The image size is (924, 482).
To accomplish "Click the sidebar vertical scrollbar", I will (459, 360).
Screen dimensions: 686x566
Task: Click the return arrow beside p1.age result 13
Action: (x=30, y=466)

########

What you should do.
Your answer should consist of every record, restated exactly.

Finished task.
The image size is (924, 482).
To accomplish "Click the sidebar vertical scrollbar", I will (459, 360).
Screen dimensions: 686x566
Task: Click the return arrow beside p1.age result 13
Action: (x=30, y=466)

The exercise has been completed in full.